● **WORK TO BE COMPLETED**: Below are some records. Write out the line that contains "You are a GUI" and all lines after it, exactly, but not the pictures.

● **RECORDS FOR THE EXERCISE**:
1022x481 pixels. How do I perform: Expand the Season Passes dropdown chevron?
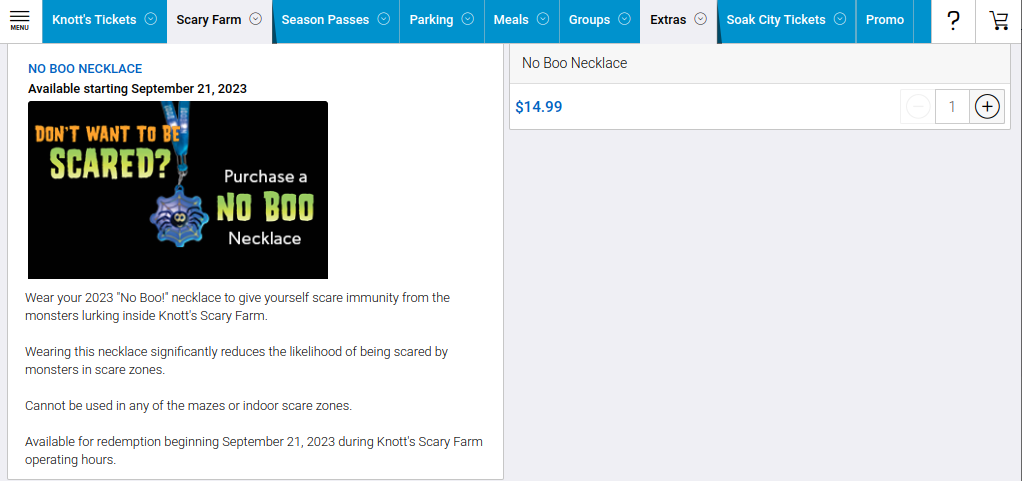pos(383,19)
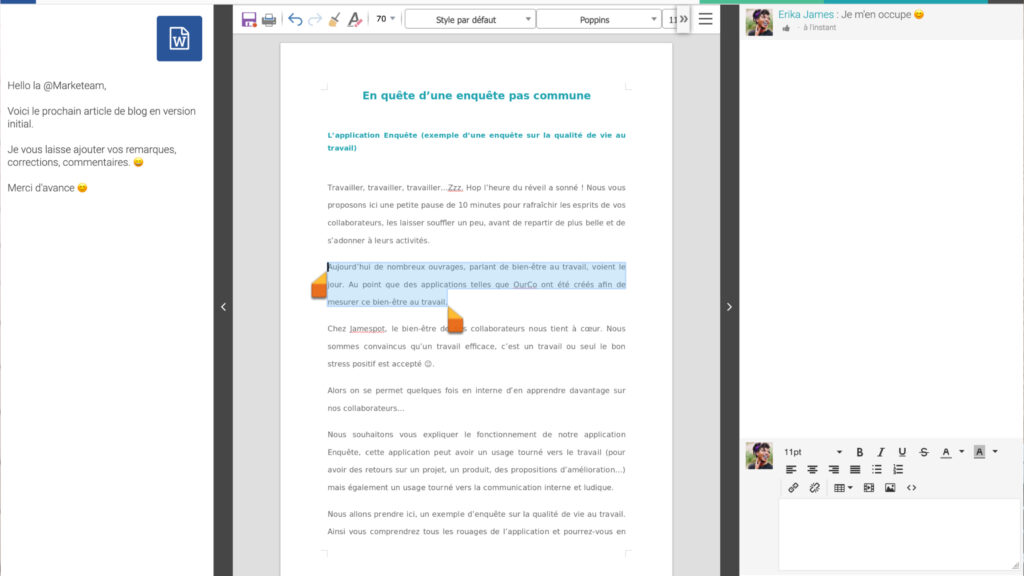Open the Style par défaut dropdown
Image resolution: width=1024 pixels, height=576 pixels.
click(x=470, y=18)
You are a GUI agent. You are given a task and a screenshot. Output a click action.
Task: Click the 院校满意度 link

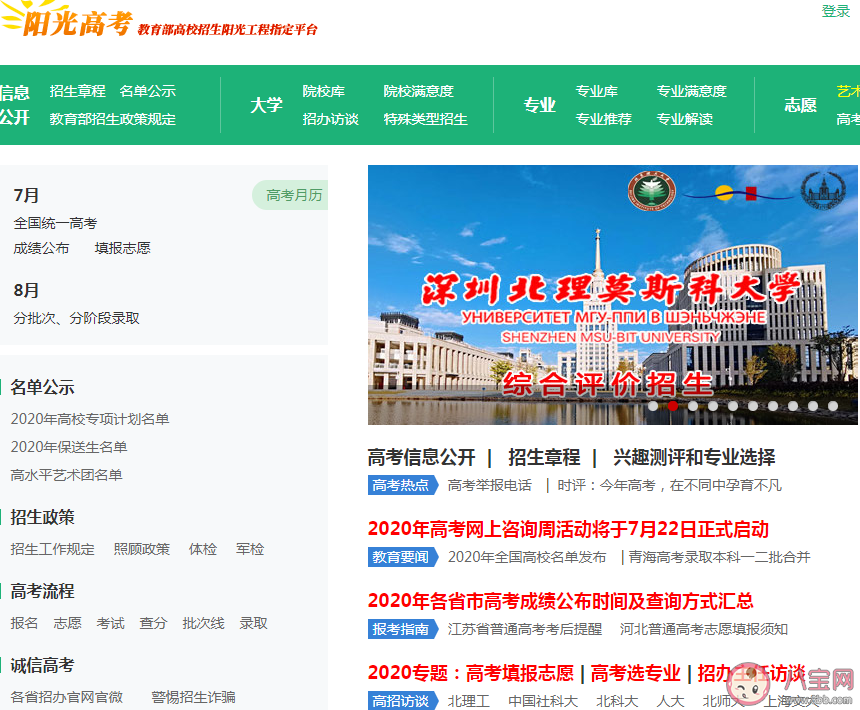click(x=417, y=90)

● **THE ANSWER**:
You are a GUI agent. You are given a task and a screenshot. Output a click action.
Task: Click the 院校满意度 link

click(x=417, y=90)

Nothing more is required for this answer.